→ **GOAL OF THE EXERCISE**: The lines below are to be quoted exactly, from the first through the one that contains "Select the Modern".

→ **DATA EXCERPTS**:
───

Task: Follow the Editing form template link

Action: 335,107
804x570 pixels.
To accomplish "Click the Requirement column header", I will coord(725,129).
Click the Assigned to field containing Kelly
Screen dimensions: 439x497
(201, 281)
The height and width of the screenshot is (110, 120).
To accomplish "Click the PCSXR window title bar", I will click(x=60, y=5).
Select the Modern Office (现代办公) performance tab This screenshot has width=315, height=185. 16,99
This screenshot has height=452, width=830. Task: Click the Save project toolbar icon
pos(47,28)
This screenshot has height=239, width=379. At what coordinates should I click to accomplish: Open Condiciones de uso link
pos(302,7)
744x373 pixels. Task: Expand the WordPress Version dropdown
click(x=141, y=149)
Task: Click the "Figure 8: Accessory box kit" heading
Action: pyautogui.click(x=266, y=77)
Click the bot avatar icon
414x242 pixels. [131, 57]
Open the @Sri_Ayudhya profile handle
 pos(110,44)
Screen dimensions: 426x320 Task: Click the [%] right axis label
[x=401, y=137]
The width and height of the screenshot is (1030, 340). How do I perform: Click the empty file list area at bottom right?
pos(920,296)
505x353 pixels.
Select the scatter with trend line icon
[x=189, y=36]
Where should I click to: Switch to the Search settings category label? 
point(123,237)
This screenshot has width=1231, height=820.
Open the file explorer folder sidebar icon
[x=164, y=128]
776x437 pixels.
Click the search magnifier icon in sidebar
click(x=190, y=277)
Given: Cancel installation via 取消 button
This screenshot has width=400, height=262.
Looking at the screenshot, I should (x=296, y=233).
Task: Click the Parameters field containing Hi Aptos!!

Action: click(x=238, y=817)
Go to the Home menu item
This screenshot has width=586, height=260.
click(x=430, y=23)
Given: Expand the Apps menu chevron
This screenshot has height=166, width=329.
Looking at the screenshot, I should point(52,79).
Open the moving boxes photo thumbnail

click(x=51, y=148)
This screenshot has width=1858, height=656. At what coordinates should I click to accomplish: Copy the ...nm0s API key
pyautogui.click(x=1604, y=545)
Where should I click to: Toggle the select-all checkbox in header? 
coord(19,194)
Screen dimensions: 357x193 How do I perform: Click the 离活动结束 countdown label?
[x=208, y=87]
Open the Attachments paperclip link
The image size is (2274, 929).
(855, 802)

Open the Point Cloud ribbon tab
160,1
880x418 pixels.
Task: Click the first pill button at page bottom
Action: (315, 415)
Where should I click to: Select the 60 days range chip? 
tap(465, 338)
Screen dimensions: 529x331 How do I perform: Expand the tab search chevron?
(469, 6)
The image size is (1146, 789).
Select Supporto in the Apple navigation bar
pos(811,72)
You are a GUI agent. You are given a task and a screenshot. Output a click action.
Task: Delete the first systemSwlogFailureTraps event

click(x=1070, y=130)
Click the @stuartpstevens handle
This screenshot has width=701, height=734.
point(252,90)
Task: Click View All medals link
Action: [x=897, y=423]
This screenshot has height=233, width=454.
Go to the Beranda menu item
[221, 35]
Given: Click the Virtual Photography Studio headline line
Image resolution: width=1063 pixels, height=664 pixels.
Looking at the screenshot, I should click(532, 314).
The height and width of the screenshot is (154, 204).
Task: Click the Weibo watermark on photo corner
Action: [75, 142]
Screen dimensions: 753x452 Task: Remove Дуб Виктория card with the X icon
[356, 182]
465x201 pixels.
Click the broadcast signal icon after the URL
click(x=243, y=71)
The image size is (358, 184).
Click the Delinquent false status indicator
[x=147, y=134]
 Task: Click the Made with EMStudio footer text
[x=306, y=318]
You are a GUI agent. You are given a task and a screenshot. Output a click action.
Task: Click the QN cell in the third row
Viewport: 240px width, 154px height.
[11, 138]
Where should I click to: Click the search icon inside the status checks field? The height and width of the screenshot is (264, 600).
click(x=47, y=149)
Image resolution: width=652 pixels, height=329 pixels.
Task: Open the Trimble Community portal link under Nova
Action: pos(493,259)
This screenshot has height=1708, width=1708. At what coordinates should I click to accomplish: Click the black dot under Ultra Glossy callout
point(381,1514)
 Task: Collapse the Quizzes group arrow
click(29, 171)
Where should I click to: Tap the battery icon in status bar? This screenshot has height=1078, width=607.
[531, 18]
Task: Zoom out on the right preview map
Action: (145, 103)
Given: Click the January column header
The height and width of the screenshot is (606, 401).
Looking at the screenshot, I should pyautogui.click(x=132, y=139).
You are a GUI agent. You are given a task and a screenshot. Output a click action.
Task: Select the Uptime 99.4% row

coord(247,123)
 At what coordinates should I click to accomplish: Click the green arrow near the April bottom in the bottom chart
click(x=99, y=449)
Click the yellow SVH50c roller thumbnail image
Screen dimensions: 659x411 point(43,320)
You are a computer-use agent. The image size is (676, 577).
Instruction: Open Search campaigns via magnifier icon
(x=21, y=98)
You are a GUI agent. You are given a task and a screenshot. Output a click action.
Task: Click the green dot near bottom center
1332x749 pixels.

───

→ **EXERCISE ANSWER**:
Task: Follow the Editing form template link

Action: 335,107
804x570 pixels.
To accomplish "Click the Requirement column header", I will coord(725,129).
Click the Assigned to field containing Kelly
Screen dimensions: 439x497
(201, 281)
The height and width of the screenshot is (110, 120).
To accomplish "Click the PCSXR window title bar", I will click(x=60, y=5).
Select the Modern Office (现代办公) performance tab This screenshot has width=315, height=185. 16,99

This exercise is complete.